# [TEXT FOR ANALYSIS]
All study participants gave written informed consent. The KORA study was approved by the ethics committee of the Bavarian Medical Association, Munich, Germany.
Outcome Definition
The eGFR was calculated from serum creatinine (mg/dL) and cystatin C (mg/dL) (isotope dilution mass spectrometry–standardized and International Federation of Clinical Chemistry and Laboratory Medicine–standardized values) using the Chronic Kidney Disease Epidemiology Collaboration (CKD-EPI) equation (26). Non-CKD was defined as an eGFR ≥60 mL/min/1.73 m2 and an UACR <30 mg/g at both F4 and FF4 (9). Incident cases of CKD were defined as no CKD at baseline (F4) but reduced kidney function (eGFR <60 mL/min/1.73 m2) or kidney damage (UACR ≥30 mg/g) at follow-up (FF4).
Metabolite Quantification and Normalization
The serum samples from participants in the KORA F4 study were measured with the AbsoluteIDQ p150 kit (biocrates life sciences ag, Innsbruck, Austria) (24,27). In total, 3,061 serum samples of the F4 study were quantified for 163 metabolites in 38 randomly distributed kit plates (Supplementary Table 1). Each plate also contained three quality control (QC) samples (sex-mixed human plasma provided by the manufacturer) and one zero sample (PBS).
Identical QC procedures were used (13). Each metabolite met two criteria: 1) average value of the coefficient of variance in the three QCs <25% and 2) 50% of all measured sample concentrations equal to or above three times the median of the 38 zero samples. In total, 125 metabolites passed the criteria and were used in the subsequent analysis (Supplementary Table 1). For minimization of the plate effect, metabolite concentrations were adjusted for the plate normalization factors. For each metabolite, the plate normalization factors were calculated by division of the mean of QC sample values in each plate with the mean of all QC sample values in 38 plates. As shown in Supplementary Fig. 1, plate normalization efficiently corrected the interplate variations in metabolite concentration.
For comparability between different metabolites, their concentrations were natural-log transformed and scaled to a mean value of 0 and SD of 1.
Three-Step Feature Selection
Since feature reduction is an important aspect of predictive modeling, we defined a three-step feature selection procedure.
In order to decrease the false positive rate of the final discovery, we firstly used MLR adjusted for the two sets of covariates based on medical knowledge (11). The basic model was adjusted for age, sex, BMI, systolic blood pressure (BP), smoking status, triglyceride, total cholesterol, HDL cholesterol, and fasting glucose. The full model was additionally adjusted for the use of lipid-lowering, antihypertensive, and antidiabetes medication and for baseline eGFR and UACR (Fig. 1). Metabolites that were significantly associated with incident CKD in the full model (P < 0.05) were retained.
Secondly, we applied the machine learning method priority-Lasso to deal with multicollinearity of included variables and to retain metabolite and clinical variables with nonzero coefficients. Priority-Lasso is a Lasso-based intuitive procedure that uses prior knowledge of the study outcome by defining the blocks of different types of predictor variables (28). We defined 14 clinical variables in the full model as block 1, whereas the metabolites retained after the first-step screen were defined as block 2. The penalization parameters λ in each block were determined as values with maximum area under the receiver operating characteristic curve (AUC) estimated in a 10-fold cross validation.

# [APPLY WHAT YOU READ]
1. According to the methods text, how many metabolites passed the quality control criteria and were used in the later analysis?
2. Rewrite the part of the methods text that opens with the words "In order to" and closes with "0.05) were retained.", putting "minimal model" in place of "basic model".
3. List the kinds of medication whose use the full model in the methods text was additionally adjusted for.

# [DATASET EXTRACT]
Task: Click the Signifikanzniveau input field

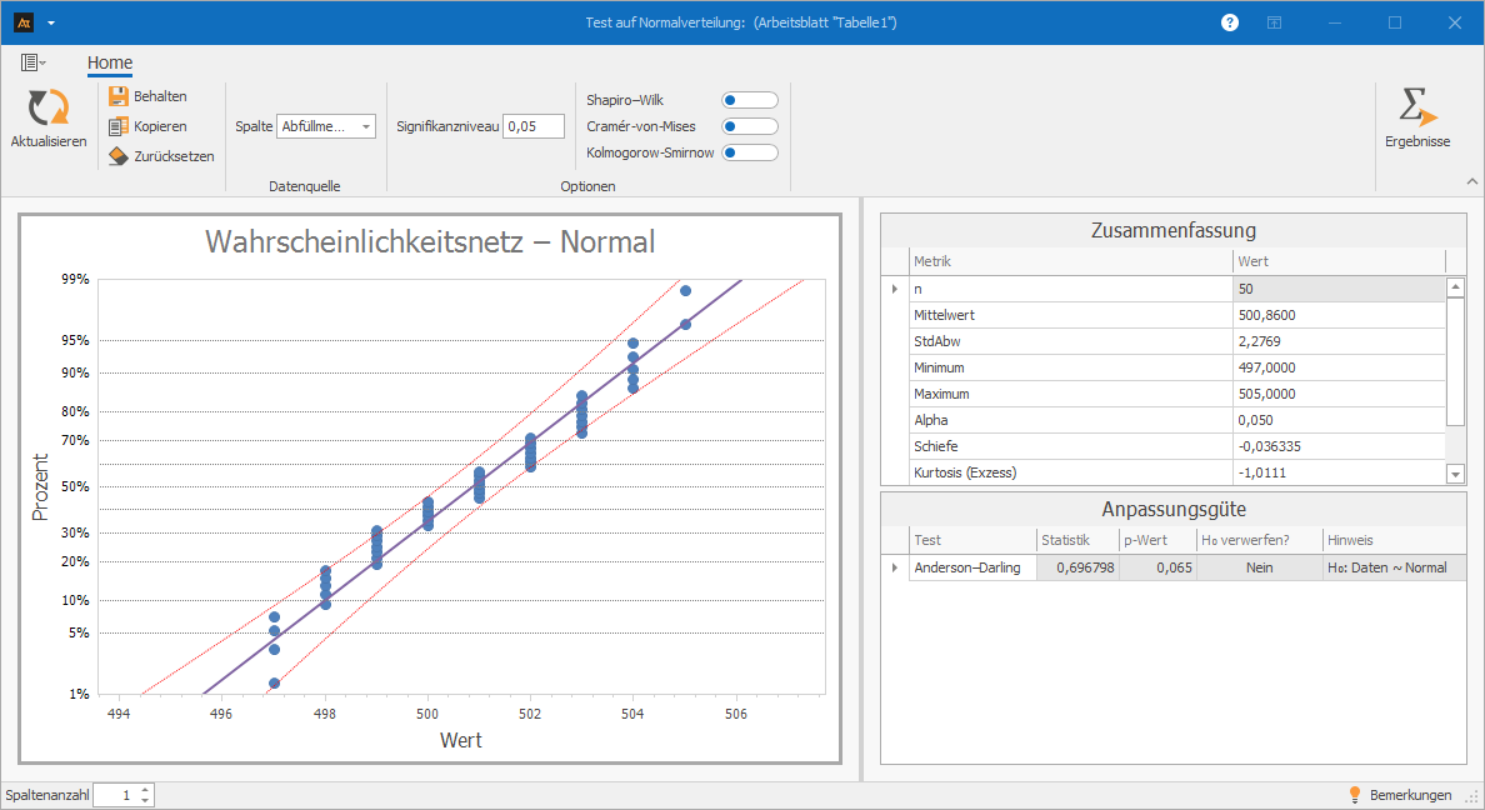Action: click(x=534, y=126)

# [ANSWERS GIVEN]
1. 125 metabolites passed the criteria.

2.
In order to decrease the false positive rate of the final discovery, we firstly used MLR adjusted for the two sets of covariates based on medical knowledge (11). The minimal model was adjusted for age, sex, BMI, systolic blood pressure (BP), smoking status, triglyceride, total cholesterol, HDL cholesterol, and fasting glucose. The full model was additionally adjusted for the use of lipid-lowering, antihypertensive, and antidiabetes medication and for baseline eGFR and UACR (Fig. 1). Metabolites that were significantly associated with incident CKD in the full model (P < 0.05) were retained.

3. Lipid-lowering medication, antihypertensive medication, and antidiabetes medication.